Надо знать старые стихи Кузмина, чтобы понять через что прошел человек, еще недавно легкомысленно писавший:
Нам философии не надо
И глупых ссор!
Пусть будет жизнь одна отрада
И милый вздор!
или
Если был бы ты небесный ангел,
Вместо смокинга носил бы ты орарь…[36]
В последнем стихотворении, «советском», тоже упоминается об ангеле, даже не об ангеле, а об архангеле. Только архангел рифмуется с Врангелем, которого больше не ждут.
Уже не говорят о Врангеле,
Тупые протекают дни…[37]
В Советской России Ахматова, Сологуб, Кузмин. Они молчат. Печатаются Пастернак (это еще неплохо), но Бедный, Сельвинский, Асеев… И по ту и по эту сторону говорят об оскудении российской поэзии. Когда спадут перегородки, я уверен, что мы услышим о выдающихся произведениях, созданных за годы этого красноречивого молчания.

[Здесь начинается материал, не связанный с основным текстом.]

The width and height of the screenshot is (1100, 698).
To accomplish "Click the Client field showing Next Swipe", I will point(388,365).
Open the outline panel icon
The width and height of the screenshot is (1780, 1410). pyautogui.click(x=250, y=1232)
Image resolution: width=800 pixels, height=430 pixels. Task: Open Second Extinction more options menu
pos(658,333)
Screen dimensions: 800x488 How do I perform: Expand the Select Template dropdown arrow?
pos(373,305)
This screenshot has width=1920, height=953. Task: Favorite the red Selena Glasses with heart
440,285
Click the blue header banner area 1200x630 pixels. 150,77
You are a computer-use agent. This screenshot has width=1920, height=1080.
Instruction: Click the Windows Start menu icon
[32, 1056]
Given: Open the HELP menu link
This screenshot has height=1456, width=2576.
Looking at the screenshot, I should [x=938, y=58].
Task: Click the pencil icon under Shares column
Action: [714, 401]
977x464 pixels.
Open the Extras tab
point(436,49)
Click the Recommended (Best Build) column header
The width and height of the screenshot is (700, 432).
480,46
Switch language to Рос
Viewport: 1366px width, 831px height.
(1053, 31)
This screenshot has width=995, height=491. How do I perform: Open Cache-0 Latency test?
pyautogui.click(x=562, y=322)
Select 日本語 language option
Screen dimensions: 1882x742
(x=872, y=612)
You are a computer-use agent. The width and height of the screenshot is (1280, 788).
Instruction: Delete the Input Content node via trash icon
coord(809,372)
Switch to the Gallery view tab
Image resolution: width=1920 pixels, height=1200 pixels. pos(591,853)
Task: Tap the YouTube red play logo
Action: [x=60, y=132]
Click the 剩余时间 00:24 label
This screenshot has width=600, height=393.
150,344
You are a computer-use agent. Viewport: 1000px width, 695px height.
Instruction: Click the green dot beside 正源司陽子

Я стремлюсь в Париж. Сезон — лекции, доклады, балы уже начались, я вторую зиму теряю на глупое здоровье.
Точнее и подробнее объясните мне, отчего полезнее учиться у блистательной Марины[38]? Кроме фонетических россыпей, полугениальных черновиков, в которых не разобраться, стихов к Блоку, Крысолова и Фортуны, я у нее ничего не вижу. Марина и Пастернак чьи-то предтечи, но Пастернака я человечески ненавижу.
18 января 1928 года Monte-Carlo
Не могу усидеть на месте и в Cabris на меня нападает страшная тоска. Не прошло и месяца, как я был внизу, но теперь я опять надолго застрял у Казем-Бека.
Я был сильно нездоров, у меня была высокая температура, когда я получил от Казем-Бека телеграмму с предложением встретить Новый русский год в Антибе. Я сорвался с постели, в жару, под причитания M-le Cure[39], но на другой день после встречи мою болезнь как рукой сняло.